Alabama at Arkansas — You gotta feel for the Hogs. First the guy who’s supposed to be molding them into admirable men gets caught wrecking a motorcycle full of mistress, then their star quarterback gets dinged halfway through a tune-up game against Louisiana Monroe and they go from AP no. 8 to AP nowhere-to-be-found.3 What a redemption story this would be if Arkansas could do what seems impossible but has to happen eventually: If they could somehow outscore the Tide. Knile Davis. Cobi Hamilton. Tyler Wilson, if he’s cleared to play. (Wilson suffered a head injury in last week’s game. His teammates and coaches say he looks good to play, but the doctors haven’t cleared him yet. If he’s held out Saturday, the Razorbacks have about as much chance of winning as you have of getting a pulled pork sandwich at Bonefish Grill.) The Hogs have offensive wherewithal, but as always the key will be slowing down Alabama’s power running game and forcing A.J. McCarron to play quarterback the way other quarterbacks play quarterback. That is, to put McCarron in situations like third-and-8 in a tie game early in the fourth quarter. Tenarius Wright is the Hogs’ only Alabama-size linebacker, the only one bigger than Eddie Lacy. All the things Arkansas must do — slow the Tide when they run on first down, keep Tyler Wilson upright and undinged, force McCarron to play a fourth-quarter game — are easier said than done.

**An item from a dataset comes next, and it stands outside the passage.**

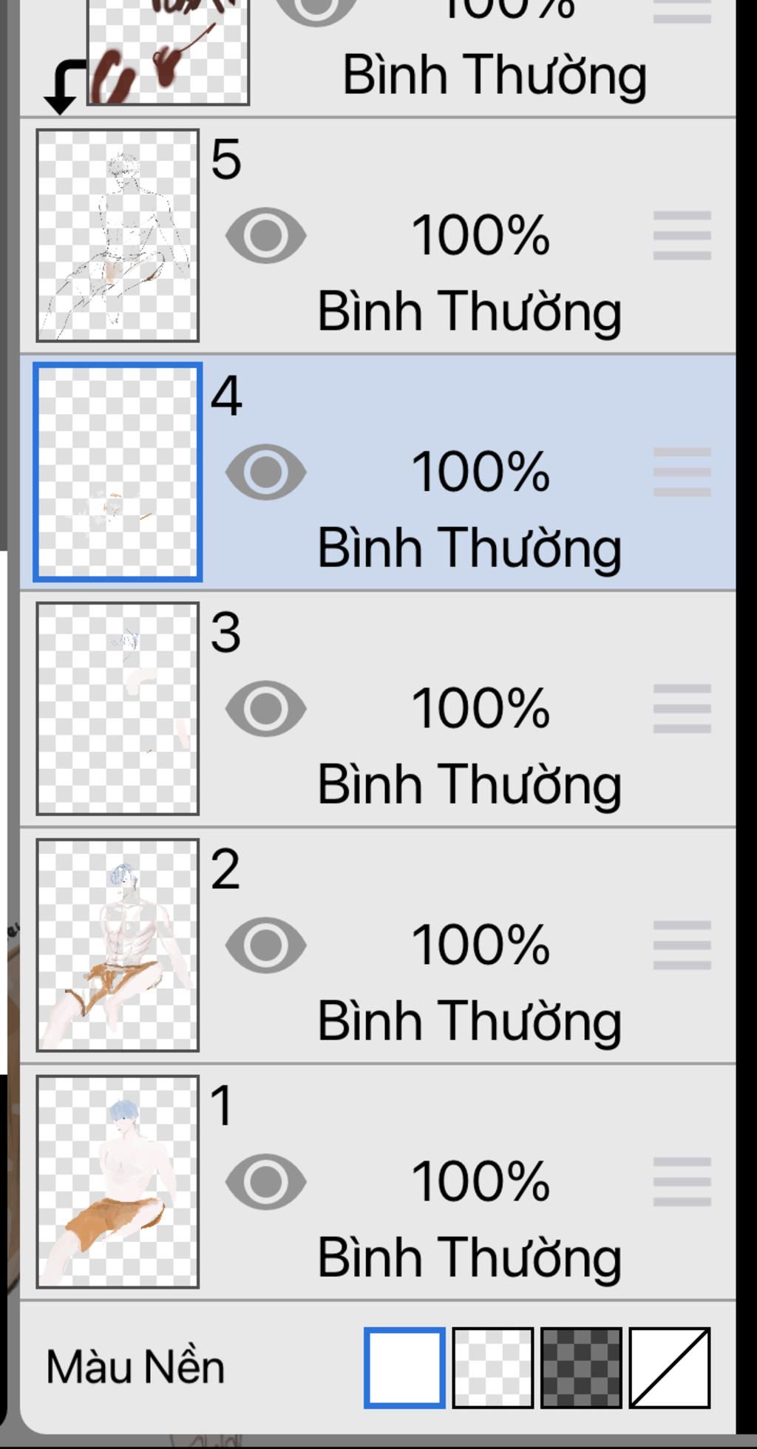Select the white background color swatch

[404, 1368]
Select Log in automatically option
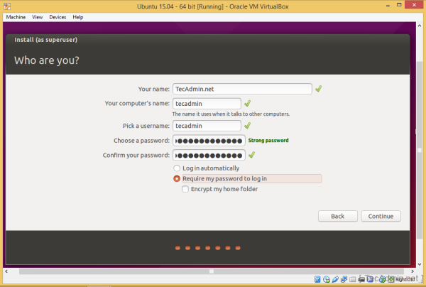Viewport: 426px width, 287px height. 177,168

Books for dudes (and non-dudes?) who are smart but don’t have the time and/or inclination to sift through the offerings of literary fiction and who could use a solid recommendation or two and who, if they ignore that recommendation, will feel guilty and think a little less of themselves because they know that quality reading improves the quality of the individual

The Book: All the Pretty Horses
The Author: Cormac McCarthy
The Sport: The cowboy arts
The Dope: This book is made up of primarily of three elements.

  1. A hundred or so nothing-else-like-them scenic descriptions of desolate Texas and unforgiving Mexico and, well, good-looking horses. McCarthy takes more care with his desert setting than anyone has ever taken with any setting. In these spots his language finds its most rare air and its deepest troughs.
  2. Dozens of airtight, easy-to-hear, often bilingual dialogue exchanges. McCarthy conjures accents without the tang of parody. The dialogue does everything, often all at once — advance plot, sharpen character, steep the reader in the atmosphere, and iterate the novel’s morality.
  3. A story that doesn’t flinch in its romanticism. The main character, cowboy John Grady Cole, goes looking for adventure in Mexico. Think maybe there’s no more adventure to be had down there? Oh, there’s adventure. He sets off on his trek with a buddy named Rawlins, who the reader hopes will never betray or abandon John Grady, no matter how bad things get. Things get bad. Rawlins is loyal. John Grady decides to set right, at great risk, wrongs done to a now-dead stray kid he and Rawlins picked up on the trail. Does he avenge? You bet he does. All the Pretty Horses is a man’s man’s book powered through much of its latter half by an engine of star-crossed teenage love. Truly. They’re 16. McCarthy doesn’t bat an eyelash.
     
    His mode of operation — his style, I guess — is daring, yet so consistent and confident and free of false notes that about 25 pages in it doesn’t feel like style at all. It feels like the only language and the only sensibility that could hold the story. From line to line one feels an unflappable practicality guiding the narration, but in the big picture this thing is a dream. It’s not the easiest trick, when you’re a writer, to surrender to a book and become a passive reader and simply enjoy. For me, with this one, surrender arrives early and completely.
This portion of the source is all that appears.